Work to do:
a - List every dollar amount and every year that appears in the post on the mortgage interest deduction, and say briefly what each one refers to.
b - Decide whether each statement agrees with the post on the mortgage interest deduction. Answer yes or no for each and quote the words that decide it.
(i) The post estimates the mortgage interest deduction at $131 billion in 2012.
(ii) Total spending by the Department of Housing and Urban Development is larger than the mortgage interest deduction.
(iii) The post reports that the mortgage interest deduction has already been scaled back.

Source text:

## START

| Posted: July 22nd, 2011
The federal tax code allows homeowners to write off mortgage interest payments from their income before calculating their tax bill. Although it’s old news for tax- and housing-policy wonks that homeowners are getting federal subsidy payments, it may surprise others who assume that the federal government’s housing assistance goes mostly to low-income renters.
The mortgage interest deduction adds up to a lot of money – an estimated $131 billion in 2012. That dwarfs total spending by the Department of Housing and Urban Development (under $50 billion). The biggest tax benefits go to high-income homeowners who’ve taken out big mortgages for expensive homes. Recent results from the Urban Brookings Tax Policy Model show that means affluent white families living in the suburbs, not the low- or moderate-income people who are struggling to buy homes or make ends meet or the central city neighborhoods that need reinvestment.
Distribution of Benefits from the Mortgage Interest Deduction
For decades, low-income housing experts and advocates have argued that the mortgage deduction should be scaled back or restructured and that the extra tax revenues should go to housing programs that help poor people. There’s ample evidence of enormous need. But the mortgage interest deduction has been too popular among affluent homeowners and the real estate industry to touch.

## END

Entries:
## START

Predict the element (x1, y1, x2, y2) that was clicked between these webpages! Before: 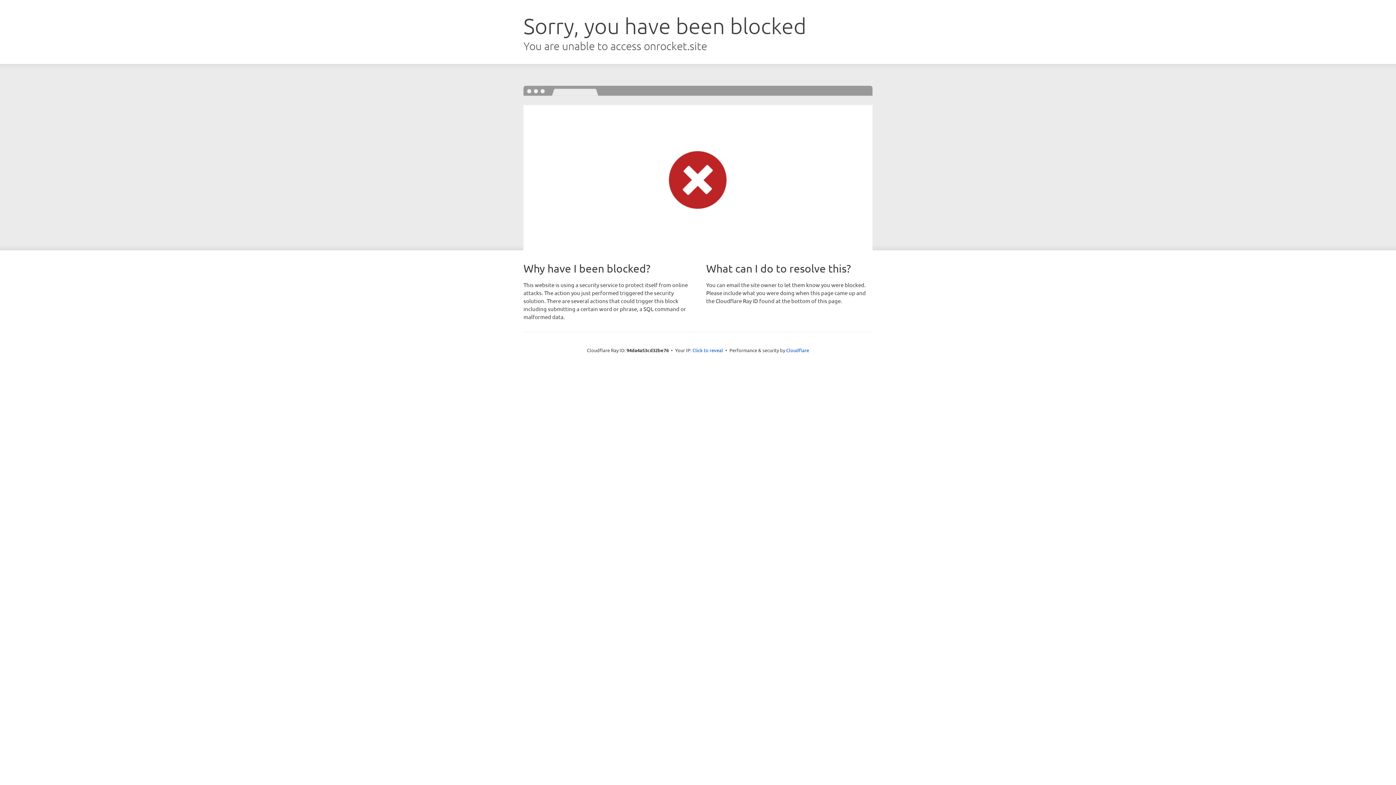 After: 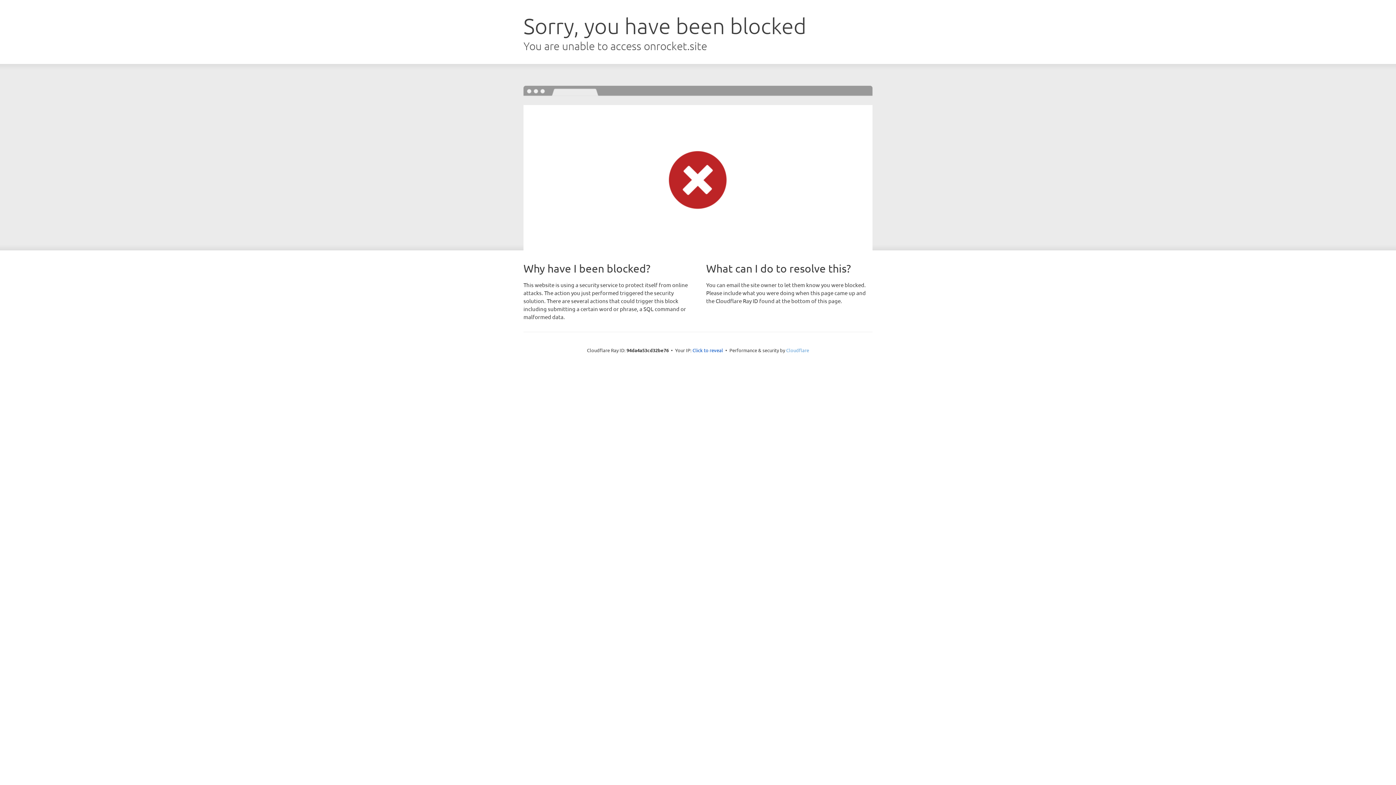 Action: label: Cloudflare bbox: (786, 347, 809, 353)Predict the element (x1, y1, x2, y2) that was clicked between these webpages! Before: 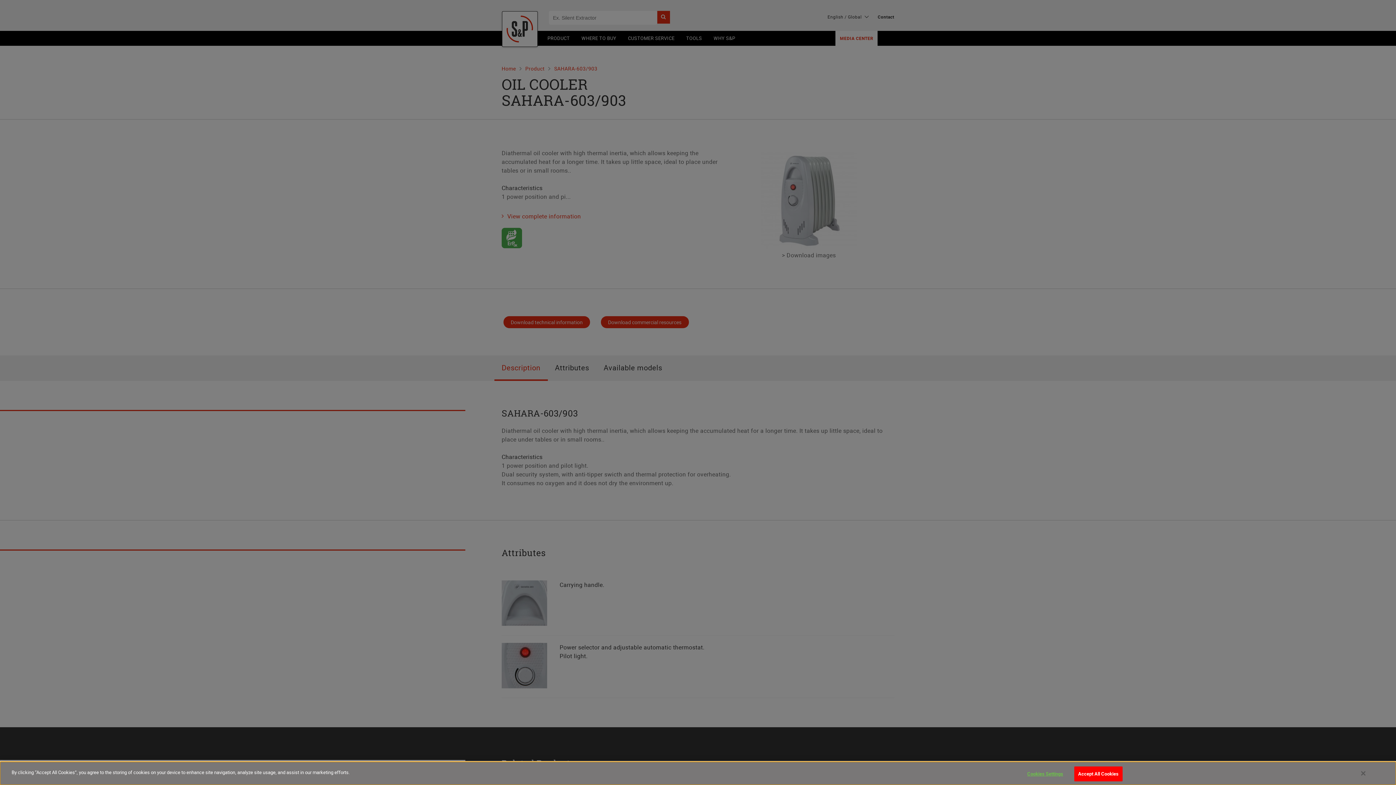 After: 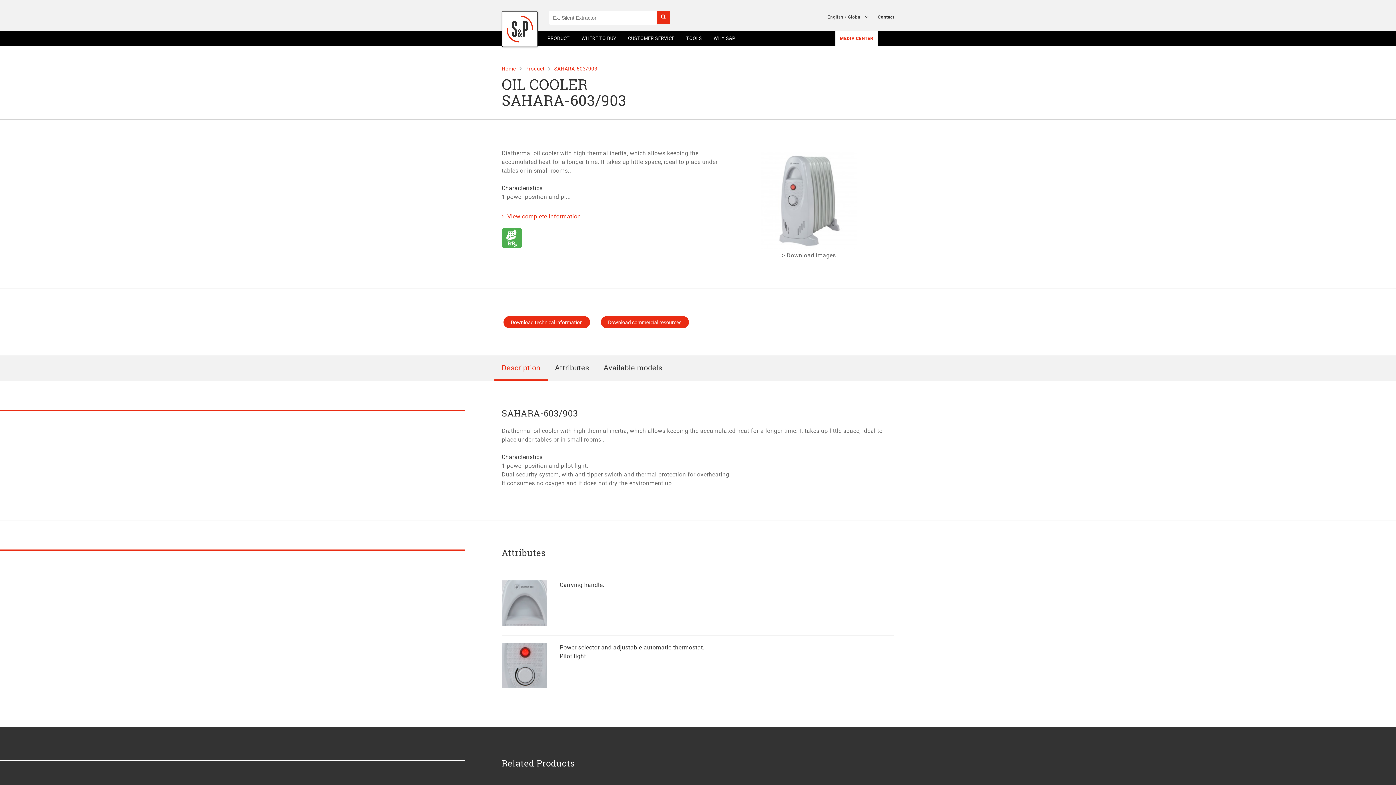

## END
## START

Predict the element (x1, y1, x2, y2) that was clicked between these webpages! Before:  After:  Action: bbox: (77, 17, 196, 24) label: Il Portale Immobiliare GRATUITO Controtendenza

## END
## START

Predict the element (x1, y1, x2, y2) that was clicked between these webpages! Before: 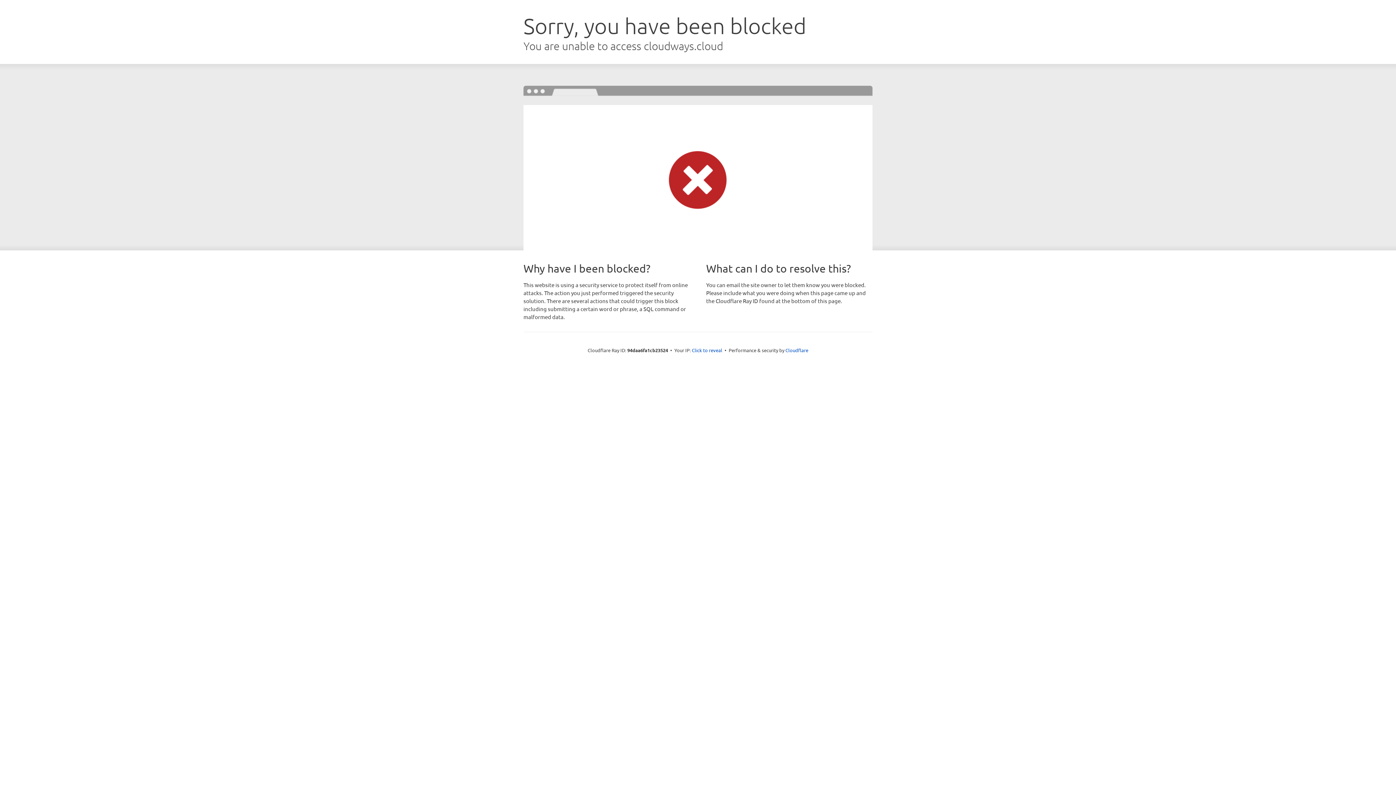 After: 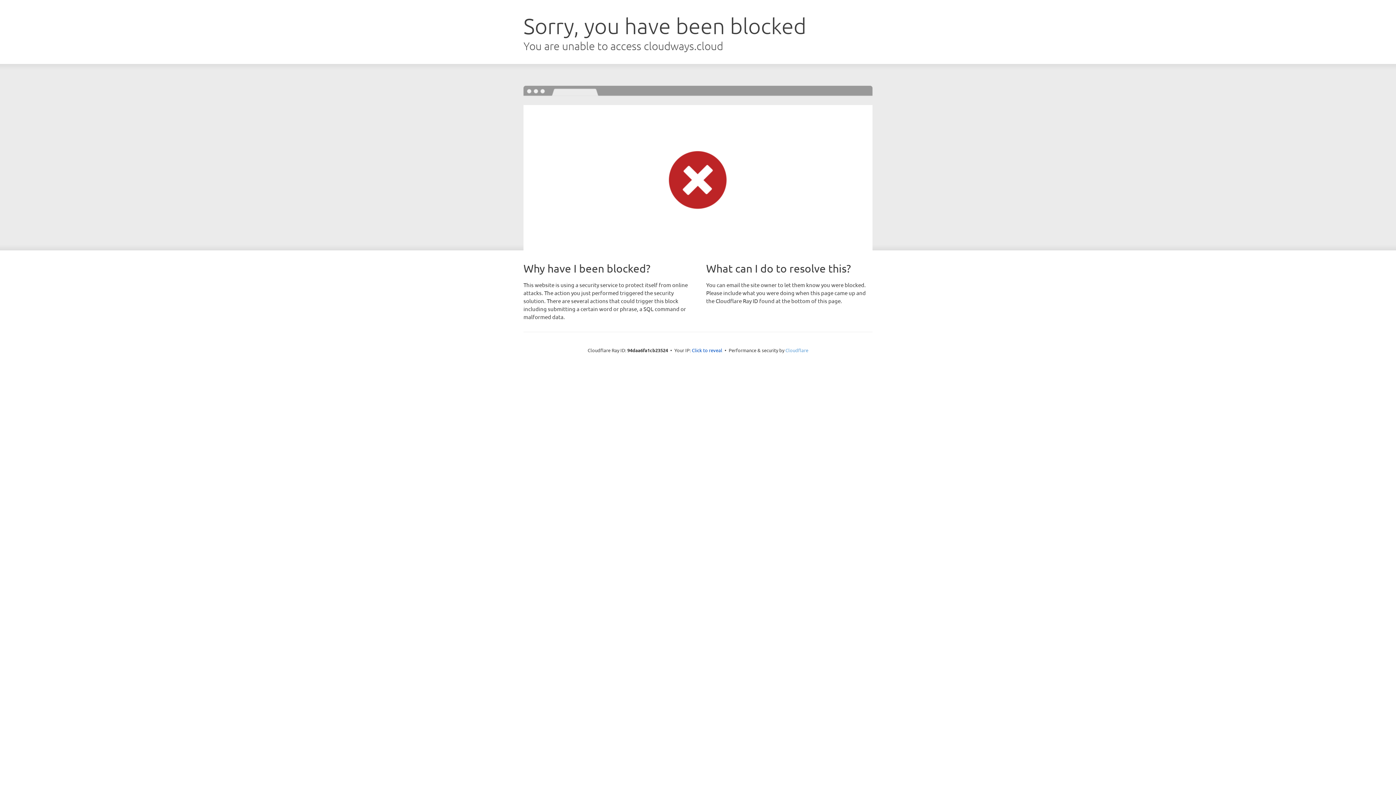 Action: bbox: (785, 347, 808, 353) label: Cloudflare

## END

The answers:
a -
- 2011: the year the post was published (July 22nd, 2011)
- $131 billion: the estimated cost of the mortgage interest deduction in 2012
- 2012: the year that estimate applies to
- $50 billion: the ceiling on total spending by the Department of Housing and Urban Development ("under $50 billion")

b -
(i) Yes: "an estimated $131 billion in 2012"
(ii) No: "That dwarfs total spending by the Department of Housing and Urban Development (under $50 billion)"
(iii) No: "the mortgage interest deduction has been too popular among affluent homeowners and the real estate industry to touch"